Print only the lines from the top of the data through the line with "This screenshot has height=604, width=416.", both included, skipping every picture.

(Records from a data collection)
===============
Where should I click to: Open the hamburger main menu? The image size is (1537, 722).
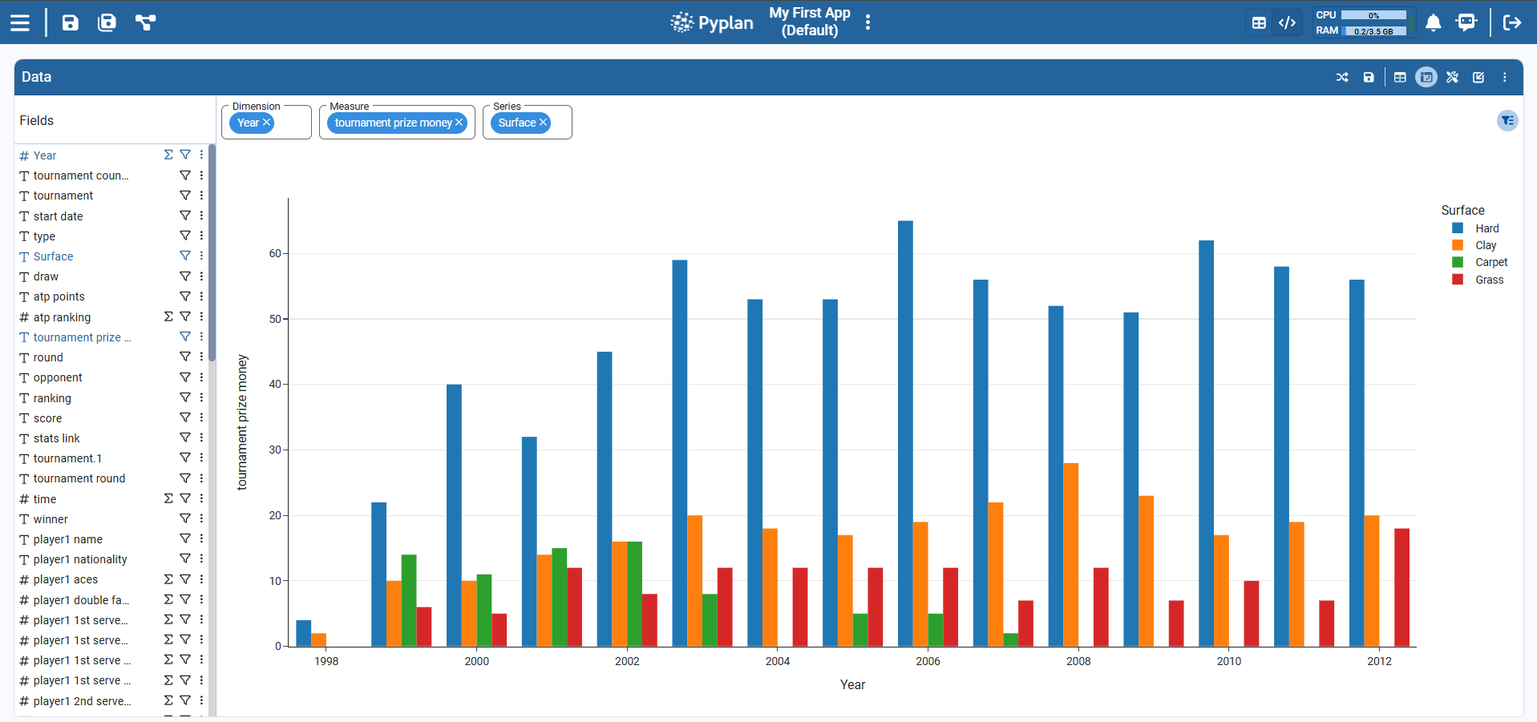(20, 22)
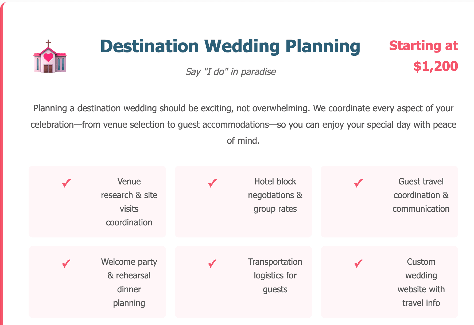Select Transportation logistics for guests text

[x=275, y=275]
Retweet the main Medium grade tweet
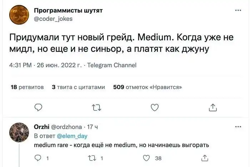This screenshot has height=167, width=250. [x=96, y=107]
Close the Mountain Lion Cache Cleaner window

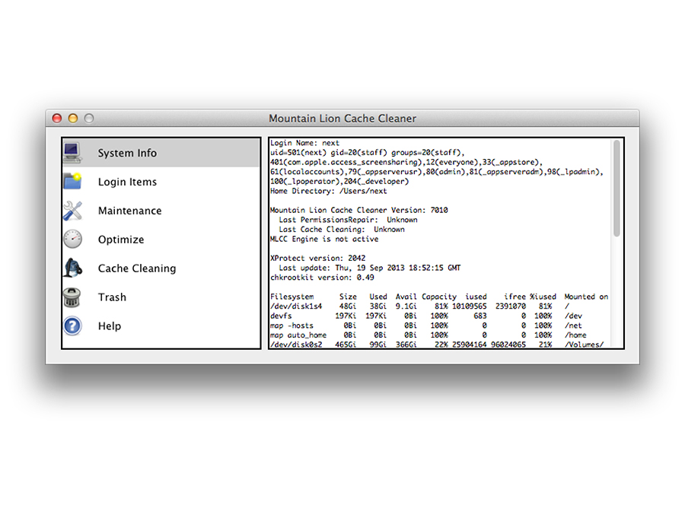click(57, 119)
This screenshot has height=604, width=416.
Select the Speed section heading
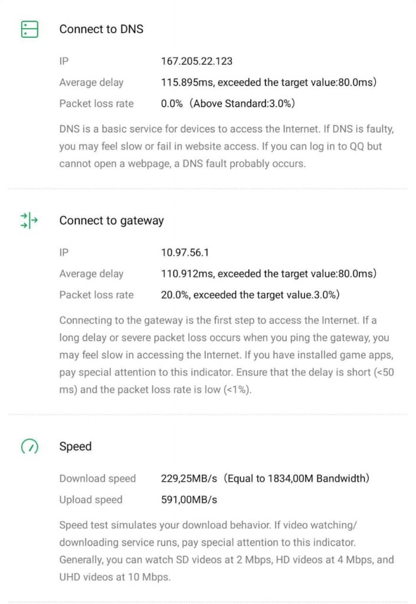(76, 446)
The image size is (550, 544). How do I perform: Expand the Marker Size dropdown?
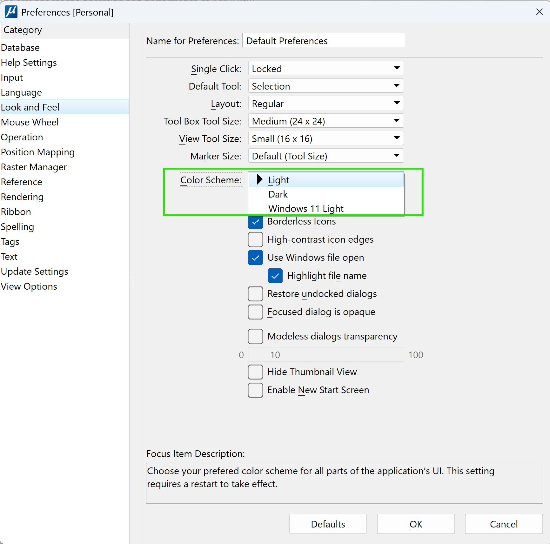coord(326,156)
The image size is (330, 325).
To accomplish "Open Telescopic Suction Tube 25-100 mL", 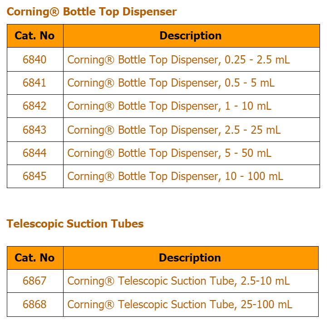I will point(180,305).
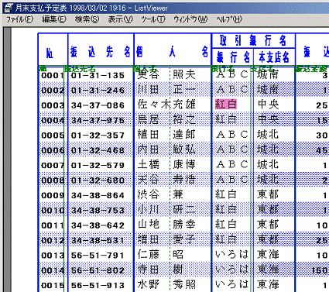Click branch cell 城南 in first row
This screenshot has width=329, height=292.
(x=268, y=74)

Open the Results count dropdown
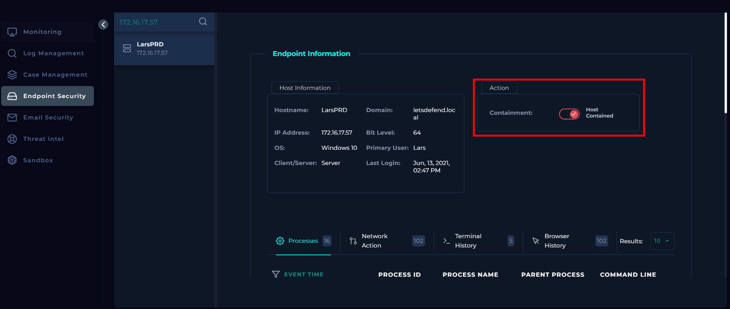tap(662, 241)
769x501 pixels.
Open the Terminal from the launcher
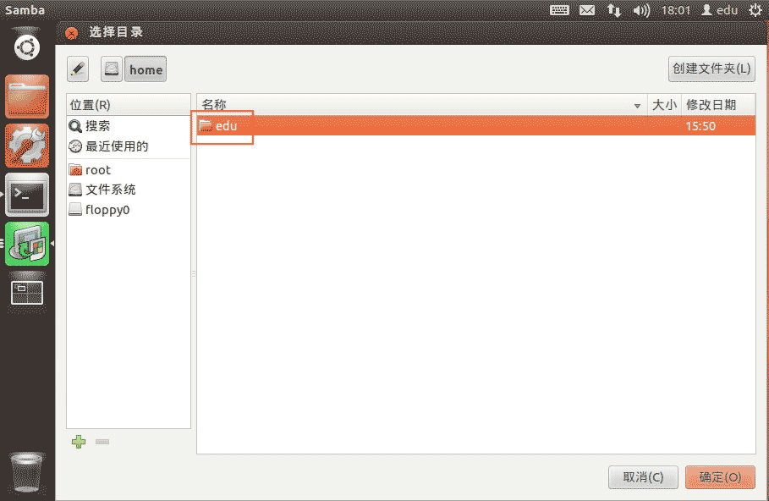[x=27, y=195]
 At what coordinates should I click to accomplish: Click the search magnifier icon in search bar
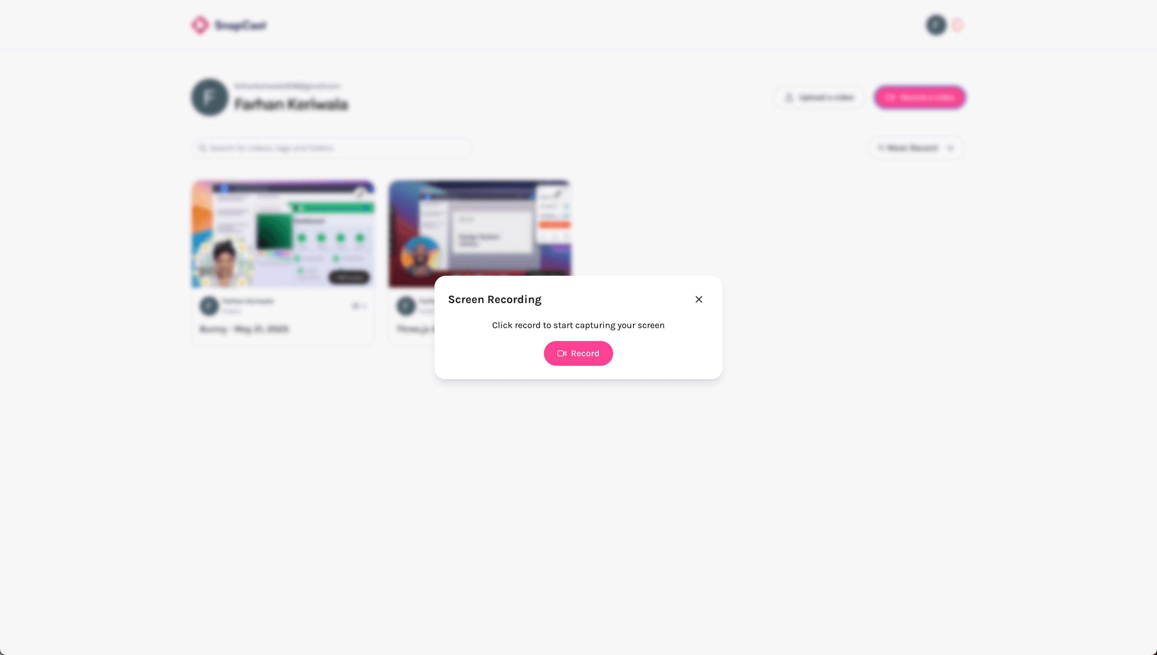pos(203,148)
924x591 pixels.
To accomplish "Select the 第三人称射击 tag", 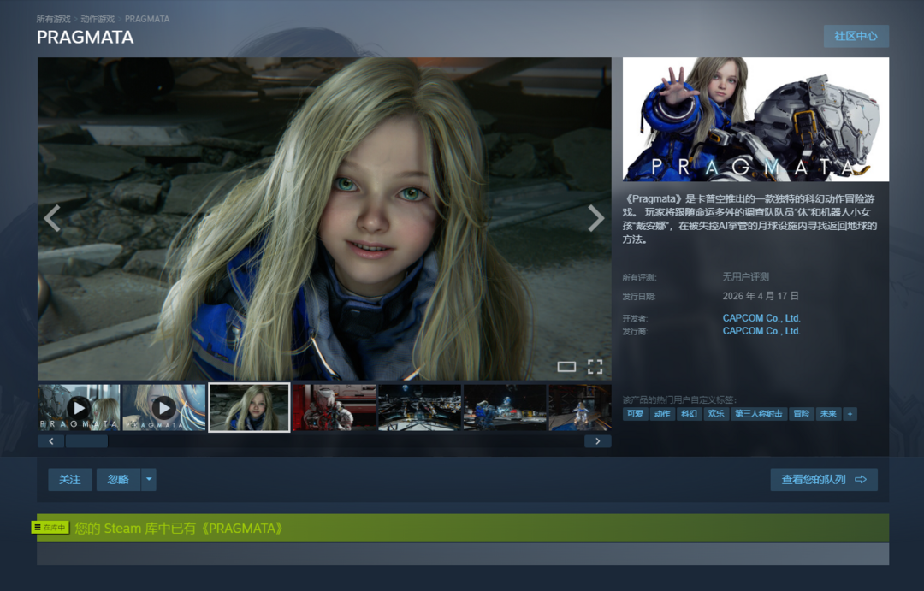I will pos(759,414).
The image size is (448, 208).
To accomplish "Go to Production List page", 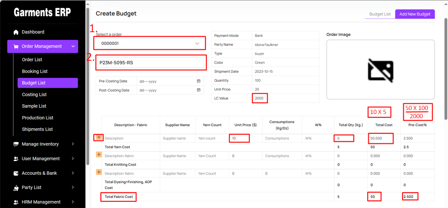I will 38,118.
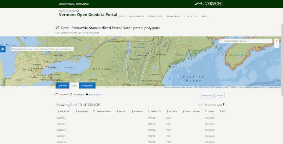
===============
## [EXERCISE RESPONSE]
Where should I click to: Open the hamburger main menu? The image size is (1537, 722).
(20, 22)
Select Transportation logistics for guests text

[x=275, y=275]
Retweet the main Medium grade tweet
This screenshot has height=167, width=250. [x=96, y=107]
Close the Mountain Lion Cache Cleaner window

click(57, 119)
This screenshot has height=604, width=416.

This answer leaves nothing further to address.